— Assignment —
Every line from the start of the entries up to and including the one bearing "お客様アンケート (29, 2353)" must be printed verbatim, without the pictures.
### Dataset ###
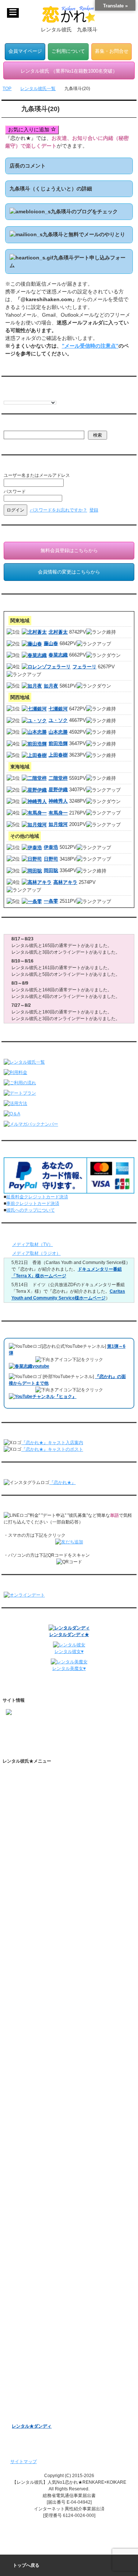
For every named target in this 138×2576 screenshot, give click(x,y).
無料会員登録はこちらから (69, 550)
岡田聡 (51, 870)
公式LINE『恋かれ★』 (41, 2013)
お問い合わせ (25, 2129)
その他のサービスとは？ (43, 1823)
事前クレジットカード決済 (32, 1203)
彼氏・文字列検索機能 (41, 1940)
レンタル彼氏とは (29, 1787)
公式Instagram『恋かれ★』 (46, 1988)
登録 (93, 510)
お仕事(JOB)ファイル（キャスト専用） (50, 2190)
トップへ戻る (26, 2565)
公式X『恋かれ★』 (38, 2001)
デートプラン (25, 1879)
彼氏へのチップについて (30, 1210)
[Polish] (29, 396)
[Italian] (21, 396)
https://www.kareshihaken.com (36, 1723)
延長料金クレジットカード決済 (37, 1196)
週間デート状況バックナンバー (43, 2304)
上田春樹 (58, 755)
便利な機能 (23, 1915)
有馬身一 (58, 813)
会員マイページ (25, 51)
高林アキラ (65, 882)
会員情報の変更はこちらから (69, 572)
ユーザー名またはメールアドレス (37, 475)
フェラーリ (84, 666)
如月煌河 (58, 824)
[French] (14, 396)
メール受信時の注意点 (34, 2092)
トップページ (25, 1774)
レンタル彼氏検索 (29, 1854)
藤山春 (51, 643)
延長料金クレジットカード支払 (43, 2166)
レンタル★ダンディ (32, 2426)
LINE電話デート (28, 2340)
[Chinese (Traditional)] (43, 396)
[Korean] (51, 396)
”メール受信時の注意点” (90, 346)
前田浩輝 (58, 743)
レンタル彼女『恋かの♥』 (37, 2401)
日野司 (51, 859)
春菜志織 (58, 655)
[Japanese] (58, 396)
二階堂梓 (58, 778)
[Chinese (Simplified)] (36, 396)
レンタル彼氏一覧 (29, 1842)
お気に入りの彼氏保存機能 (45, 1952)
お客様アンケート (29, 2353)
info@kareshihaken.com (30, 1736)
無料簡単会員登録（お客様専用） (45, 2205)
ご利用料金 (23, 1891)
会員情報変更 (32, 2229)
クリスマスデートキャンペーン (43, 2389)
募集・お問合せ (111, 51)
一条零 (51, 901)
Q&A (16, 1903)
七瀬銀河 (58, 709)
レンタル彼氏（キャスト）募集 (43, 2105)
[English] (7, 396)
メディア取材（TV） (32, 1244)
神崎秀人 (58, 801)
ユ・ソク (58, 720)
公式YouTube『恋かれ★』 (45, 1976)
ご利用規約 (23, 2056)
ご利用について (68, 51)
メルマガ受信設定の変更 (43, 2261)
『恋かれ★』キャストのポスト (52, 1449)
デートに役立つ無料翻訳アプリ (50, 1964)
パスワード (15, 491)
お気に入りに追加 (29, 129)
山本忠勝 (58, 732)
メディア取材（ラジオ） (36, 1253)
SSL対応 (20, 2080)
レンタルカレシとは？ (41, 1799)
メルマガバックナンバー (36, 2248)
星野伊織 (58, 789)
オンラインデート (29, 2328)
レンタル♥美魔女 (28, 2414)
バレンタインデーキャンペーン (43, 2365)
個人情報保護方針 (29, 2068)
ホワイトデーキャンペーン (38, 2377)
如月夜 (51, 686)
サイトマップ (23, 2461)
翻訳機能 (27, 1928)
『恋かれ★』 (62, 1482)
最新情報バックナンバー (36, 2292)
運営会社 (20, 2141)
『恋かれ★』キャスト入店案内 (52, 1442)
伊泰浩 (51, 847)
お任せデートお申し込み (36, 2316)
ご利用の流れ (25, 1867)
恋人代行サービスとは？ (43, 1811)
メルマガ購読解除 (36, 2273)
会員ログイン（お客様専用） (47, 2217)
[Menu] (13, 13)
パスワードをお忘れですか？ (58, 510)
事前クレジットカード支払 (38, 2153)
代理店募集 (23, 2117)
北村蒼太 (58, 632)
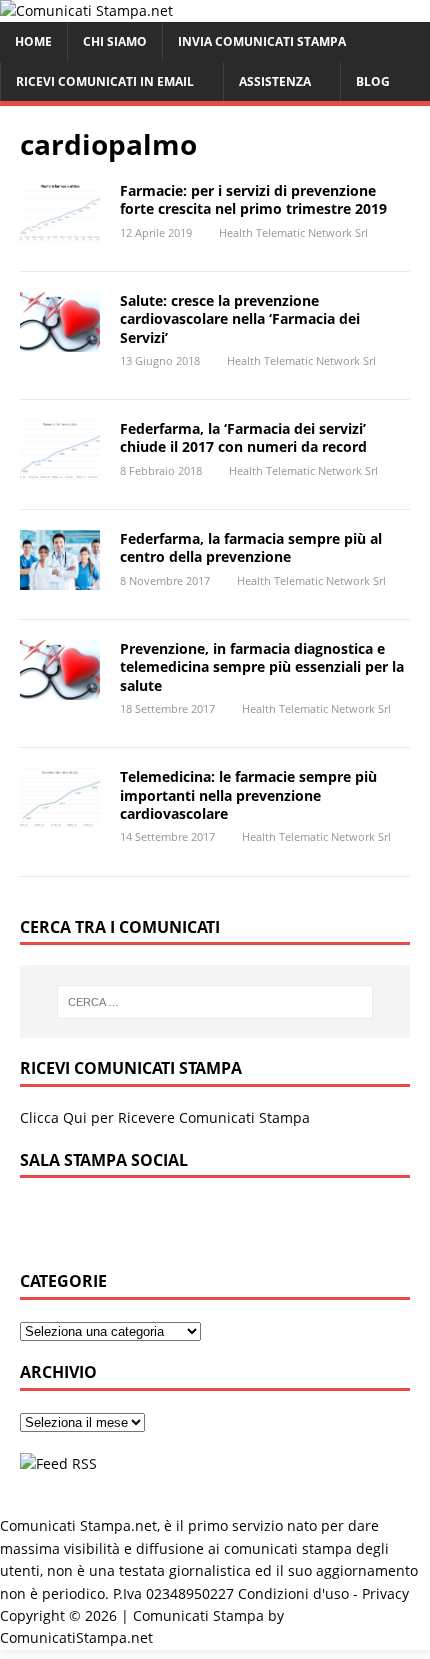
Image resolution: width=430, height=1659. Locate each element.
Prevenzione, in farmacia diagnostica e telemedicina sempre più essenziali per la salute (262, 666)
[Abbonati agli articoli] (58, 1463)
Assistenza (275, 81)
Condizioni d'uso (293, 1593)
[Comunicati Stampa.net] (86, 10)
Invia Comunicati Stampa (262, 41)
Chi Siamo (115, 41)
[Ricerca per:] (215, 1002)
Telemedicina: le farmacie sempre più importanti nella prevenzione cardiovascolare (248, 794)
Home (33, 41)
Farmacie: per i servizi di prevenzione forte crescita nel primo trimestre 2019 (253, 199)
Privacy (385, 1593)
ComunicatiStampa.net (76, 1637)
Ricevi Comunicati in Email (105, 81)
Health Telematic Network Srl (293, 232)
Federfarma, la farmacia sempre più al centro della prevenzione (251, 547)
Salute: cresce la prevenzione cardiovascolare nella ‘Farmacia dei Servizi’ (240, 318)
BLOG (373, 81)
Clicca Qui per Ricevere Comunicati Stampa (165, 1117)
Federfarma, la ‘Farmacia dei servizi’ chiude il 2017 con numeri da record (243, 437)
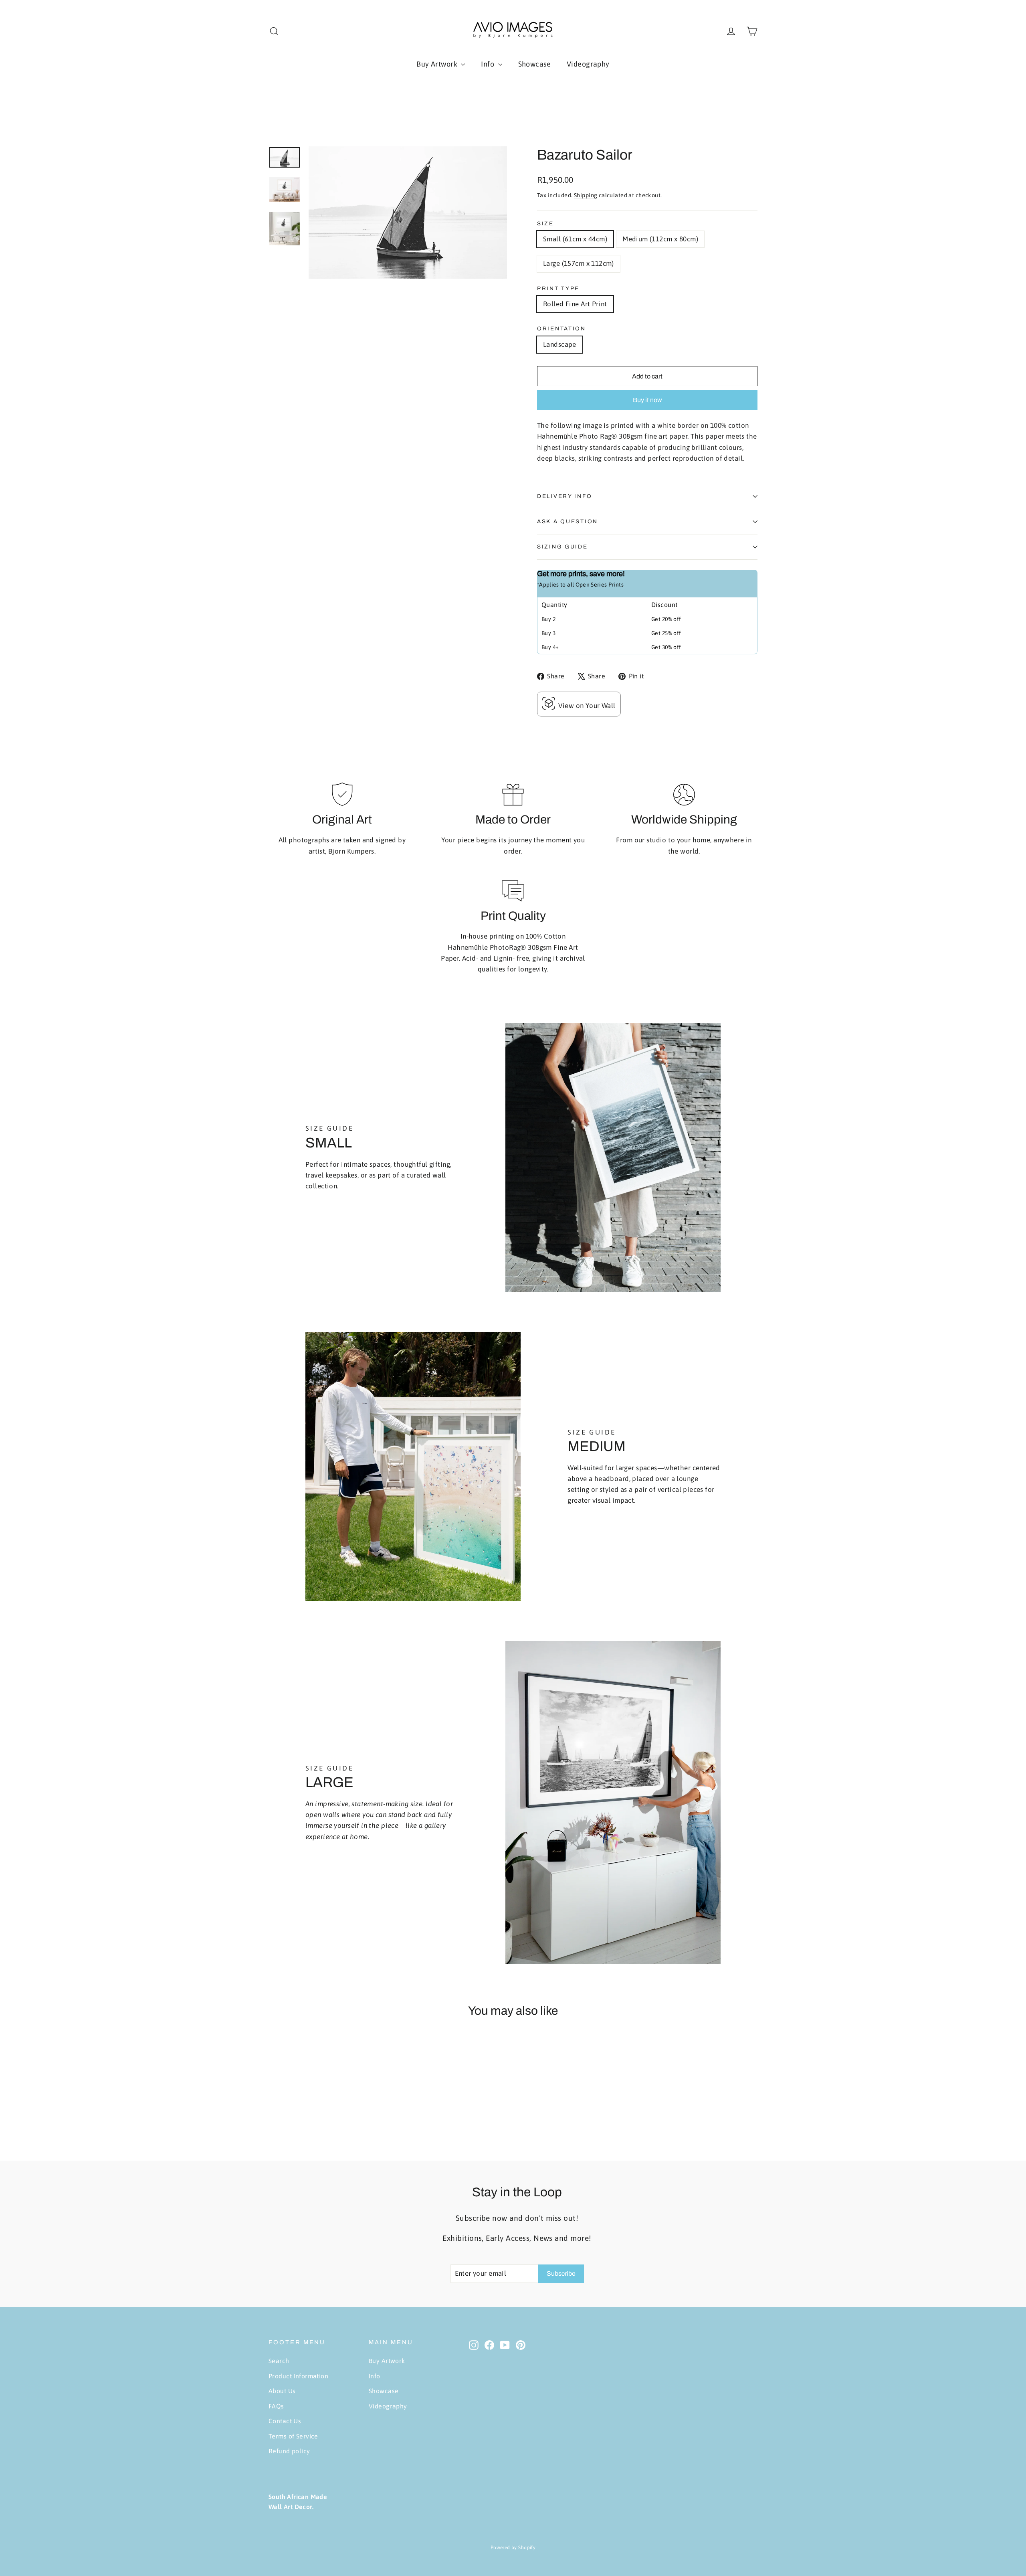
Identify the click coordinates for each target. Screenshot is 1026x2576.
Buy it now (647, 400)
###
— Written solution —
For every named target in this 138×2576 screenshot, give click(x,y).
無料会員登録はこちらから (69, 550)
岡田聡 (51, 870)
公式LINE『恋かれ★』 (41, 2013)
お問い合わせ (25, 2129)
その他のサービスとは？ (43, 1823)
事前クレジットカード決済 (32, 1203)
彼氏・文字列検索機能 (41, 1940)
レンタル彼氏とは (29, 1787)
公式Instagram『恋かれ★』 (46, 1988)
登録 (93, 510)
お仕事(JOB)ファイル（キャスト専用） (50, 2190)
トップへ戻る (26, 2565)
公式X『恋かれ★』 (38, 2001)
デートプラン (25, 1879)
彼氏へのチップについて (30, 1210)
[Polish] (29, 396)
[Italian] (21, 396)
https://www.kareshihaken.com (36, 1723)
延長料金クレジットカード決済 (37, 1196)
週間デート状況バックナンバー (43, 2304)
上田春樹 (58, 755)
便利な機能 (23, 1915)
有馬身一 (58, 813)
会員マイページ (25, 51)
高林アキラ (65, 882)
会員情報の変更はこちらから (69, 572)
ユーザー名またはメールアドレス (37, 475)
フェラーリ (84, 666)
如月煌河 (58, 824)
[French] (14, 396)
メール受信時の注意点 (34, 2092)
トップページ (25, 1774)
レンタル彼氏検索 (29, 1854)
藤山春 (51, 643)
延長料金クレジットカード支払 (43, 2166)
レンタル★ダンディ (32, 2426)
LINE電話デート (28, 2340)
[Chinese (Traditional)] (43, 396)
[Korean] (51, 396)
”メール受信時の注意点” (90, 346)
前田浩輝 (58, 743)
レンタル彼女『恋かの♥』 (37, 2401)
日野司 (51, 859)
春菜志織 (58, 655)
[Japanese] (58, 396)
二階堂梓 (58, 778)
[Chinese (Simplified)] (36, 396)
レンタル彼氏一覧 (29, 1842)
お気に入りの彼氏保存機能 (45, 1952)
お客様アンケート (29, 2353)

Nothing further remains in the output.